“A True Miracle”
In 2009, Brendan Marrocco was driving an armored vehicle in Iraq. The last thing he remembers is an explosion. He woke up at Walter Reid Medical Center without his arms and legs.
Last month, the 26 year old infantryman underwent a double arm transplant at Johns Hopkins University. He is only one of seven people to successfully undergo the procedure, and the first double amputee soldier.
“It feels amazing,” Marrocco told reporters Wednesday. “It is something that I was waiting for for a long time, and now that it happened, I don’t know what to say, because it is such a big thing for my life.”
“When it happened, I didn’t remember too much,” Marrocco said.
“I was still alive, so that’s really all that mattered to me at the time.”
The surgery, which took 13 hours and 16 orthopaedic and microvascular surgeons from five hospitals — was also the first bilateral arm transplant performed at Johns Hopkins. All of the surgeons volunteered their services; the surgery and rehabilitation costs were paid by the Department of Defense’s Armed Forces Institute of Regenerative Medicine and Hopkins. They had practiced on cadavers four times in 18 months.
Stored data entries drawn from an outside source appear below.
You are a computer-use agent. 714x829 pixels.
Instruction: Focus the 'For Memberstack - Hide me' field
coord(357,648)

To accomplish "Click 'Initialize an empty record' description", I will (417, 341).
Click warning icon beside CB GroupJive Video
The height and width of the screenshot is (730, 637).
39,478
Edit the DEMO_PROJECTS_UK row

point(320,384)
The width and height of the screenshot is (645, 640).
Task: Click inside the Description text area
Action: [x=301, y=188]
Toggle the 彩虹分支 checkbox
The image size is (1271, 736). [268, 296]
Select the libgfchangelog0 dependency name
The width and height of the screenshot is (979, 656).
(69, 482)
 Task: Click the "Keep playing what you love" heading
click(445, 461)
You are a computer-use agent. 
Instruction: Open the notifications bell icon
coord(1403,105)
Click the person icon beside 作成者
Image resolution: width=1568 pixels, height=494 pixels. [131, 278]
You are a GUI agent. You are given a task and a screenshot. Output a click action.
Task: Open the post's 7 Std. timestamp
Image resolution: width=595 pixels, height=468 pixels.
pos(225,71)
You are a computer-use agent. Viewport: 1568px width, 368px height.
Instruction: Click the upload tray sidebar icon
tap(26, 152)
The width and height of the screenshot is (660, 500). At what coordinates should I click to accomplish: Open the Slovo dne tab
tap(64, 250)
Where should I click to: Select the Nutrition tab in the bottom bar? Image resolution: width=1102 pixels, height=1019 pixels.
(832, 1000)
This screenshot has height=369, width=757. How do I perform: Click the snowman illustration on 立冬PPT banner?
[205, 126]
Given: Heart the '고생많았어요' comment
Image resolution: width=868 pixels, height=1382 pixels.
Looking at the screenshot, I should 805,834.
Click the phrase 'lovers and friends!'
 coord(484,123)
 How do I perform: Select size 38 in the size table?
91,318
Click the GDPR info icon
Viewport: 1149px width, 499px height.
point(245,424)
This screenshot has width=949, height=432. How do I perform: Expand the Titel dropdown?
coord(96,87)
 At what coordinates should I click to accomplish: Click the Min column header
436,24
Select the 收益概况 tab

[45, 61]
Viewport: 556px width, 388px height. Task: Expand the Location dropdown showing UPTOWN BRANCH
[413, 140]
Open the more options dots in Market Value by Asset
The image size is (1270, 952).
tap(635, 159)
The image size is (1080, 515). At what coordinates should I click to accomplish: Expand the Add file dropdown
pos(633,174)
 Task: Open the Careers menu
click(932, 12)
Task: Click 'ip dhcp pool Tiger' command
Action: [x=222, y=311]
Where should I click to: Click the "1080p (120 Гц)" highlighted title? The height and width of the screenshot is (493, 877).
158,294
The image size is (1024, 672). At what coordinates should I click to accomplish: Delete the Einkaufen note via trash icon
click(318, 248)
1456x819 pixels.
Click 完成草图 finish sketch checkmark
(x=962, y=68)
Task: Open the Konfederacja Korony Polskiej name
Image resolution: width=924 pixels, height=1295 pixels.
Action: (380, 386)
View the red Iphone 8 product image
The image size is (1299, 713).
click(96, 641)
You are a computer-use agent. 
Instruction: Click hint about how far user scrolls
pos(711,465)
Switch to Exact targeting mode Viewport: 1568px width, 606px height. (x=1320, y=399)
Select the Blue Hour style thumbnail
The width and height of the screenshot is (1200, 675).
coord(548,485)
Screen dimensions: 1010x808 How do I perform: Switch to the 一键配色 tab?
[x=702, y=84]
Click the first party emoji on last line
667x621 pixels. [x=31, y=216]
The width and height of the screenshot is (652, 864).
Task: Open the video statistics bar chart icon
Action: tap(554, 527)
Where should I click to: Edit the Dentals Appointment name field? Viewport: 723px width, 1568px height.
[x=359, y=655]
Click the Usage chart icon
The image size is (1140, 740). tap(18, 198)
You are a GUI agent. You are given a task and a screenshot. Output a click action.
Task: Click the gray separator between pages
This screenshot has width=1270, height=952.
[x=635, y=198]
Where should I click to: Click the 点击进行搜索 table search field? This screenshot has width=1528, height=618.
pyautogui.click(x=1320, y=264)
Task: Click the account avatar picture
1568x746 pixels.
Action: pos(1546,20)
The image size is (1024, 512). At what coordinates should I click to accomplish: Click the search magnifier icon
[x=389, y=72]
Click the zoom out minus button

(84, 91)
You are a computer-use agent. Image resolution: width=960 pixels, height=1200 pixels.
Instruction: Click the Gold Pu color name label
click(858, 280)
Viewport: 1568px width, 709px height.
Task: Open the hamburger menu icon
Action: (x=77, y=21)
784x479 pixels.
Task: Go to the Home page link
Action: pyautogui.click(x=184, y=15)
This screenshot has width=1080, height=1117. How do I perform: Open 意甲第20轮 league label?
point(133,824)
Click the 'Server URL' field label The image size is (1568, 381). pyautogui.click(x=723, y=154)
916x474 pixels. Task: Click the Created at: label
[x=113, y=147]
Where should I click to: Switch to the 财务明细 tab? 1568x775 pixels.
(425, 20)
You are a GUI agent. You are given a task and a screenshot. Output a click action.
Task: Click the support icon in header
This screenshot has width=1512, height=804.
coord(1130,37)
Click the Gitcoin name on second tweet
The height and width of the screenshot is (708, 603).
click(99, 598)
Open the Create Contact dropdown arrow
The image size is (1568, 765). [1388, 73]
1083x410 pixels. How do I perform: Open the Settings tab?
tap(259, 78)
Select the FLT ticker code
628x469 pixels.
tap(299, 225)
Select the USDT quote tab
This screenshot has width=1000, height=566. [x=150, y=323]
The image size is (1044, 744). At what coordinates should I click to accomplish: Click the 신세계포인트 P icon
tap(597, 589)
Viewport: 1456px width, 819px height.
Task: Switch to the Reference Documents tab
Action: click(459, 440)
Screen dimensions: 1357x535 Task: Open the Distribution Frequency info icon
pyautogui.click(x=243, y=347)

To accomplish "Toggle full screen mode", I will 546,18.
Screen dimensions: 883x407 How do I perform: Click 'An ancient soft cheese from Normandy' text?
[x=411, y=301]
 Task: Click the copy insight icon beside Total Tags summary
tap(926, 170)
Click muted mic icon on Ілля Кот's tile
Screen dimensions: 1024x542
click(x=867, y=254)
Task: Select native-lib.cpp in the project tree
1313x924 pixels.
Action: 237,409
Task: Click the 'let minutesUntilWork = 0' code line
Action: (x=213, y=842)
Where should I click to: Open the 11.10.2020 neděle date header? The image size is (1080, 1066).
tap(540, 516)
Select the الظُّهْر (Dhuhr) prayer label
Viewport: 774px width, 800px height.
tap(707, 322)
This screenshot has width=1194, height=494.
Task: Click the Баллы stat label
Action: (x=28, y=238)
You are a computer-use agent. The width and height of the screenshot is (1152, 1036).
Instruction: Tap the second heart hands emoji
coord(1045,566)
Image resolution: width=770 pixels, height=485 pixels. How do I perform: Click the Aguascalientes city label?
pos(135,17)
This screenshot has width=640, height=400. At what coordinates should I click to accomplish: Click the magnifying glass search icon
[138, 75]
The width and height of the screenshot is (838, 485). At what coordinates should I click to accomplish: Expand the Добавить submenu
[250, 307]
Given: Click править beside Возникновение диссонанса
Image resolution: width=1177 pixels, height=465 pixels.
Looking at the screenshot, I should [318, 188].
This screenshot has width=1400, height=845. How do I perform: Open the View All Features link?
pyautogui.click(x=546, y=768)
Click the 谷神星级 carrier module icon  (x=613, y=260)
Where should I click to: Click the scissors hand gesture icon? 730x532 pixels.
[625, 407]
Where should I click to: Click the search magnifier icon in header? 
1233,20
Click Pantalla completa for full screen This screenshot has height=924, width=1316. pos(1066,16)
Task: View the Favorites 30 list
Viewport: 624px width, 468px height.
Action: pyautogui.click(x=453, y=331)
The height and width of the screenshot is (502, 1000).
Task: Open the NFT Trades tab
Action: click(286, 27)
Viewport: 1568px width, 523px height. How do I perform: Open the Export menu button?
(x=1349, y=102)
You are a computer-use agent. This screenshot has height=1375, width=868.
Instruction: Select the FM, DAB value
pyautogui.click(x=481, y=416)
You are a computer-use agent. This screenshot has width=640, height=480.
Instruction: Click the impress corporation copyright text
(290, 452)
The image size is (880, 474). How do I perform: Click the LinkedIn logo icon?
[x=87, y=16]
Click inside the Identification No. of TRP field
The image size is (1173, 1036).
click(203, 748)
“On his right side we did an above-elbow transplant by connecting the bone, muscles, blood vessels, nerves and skin between the donor and recipient,” Lee said. On Marrocco’s left side, “in order to preserve the elbow joint, we transplanted the entire donor forearm muscles over his remaining tissues, then rerouted the nerves to the new muscle.”
The entire process will proceed for several years to come. The nerves only regenerate at the level of one inch per month. He is taking anti-rejection drugs, and was give bone marrow transplants to aid in the process. For the next 2-3 years he will undergo hand therapy for 6 hours a day, seven days a week.
Marrocco says he’s up to it. The one thing he is looking forward to the most is driving a car again.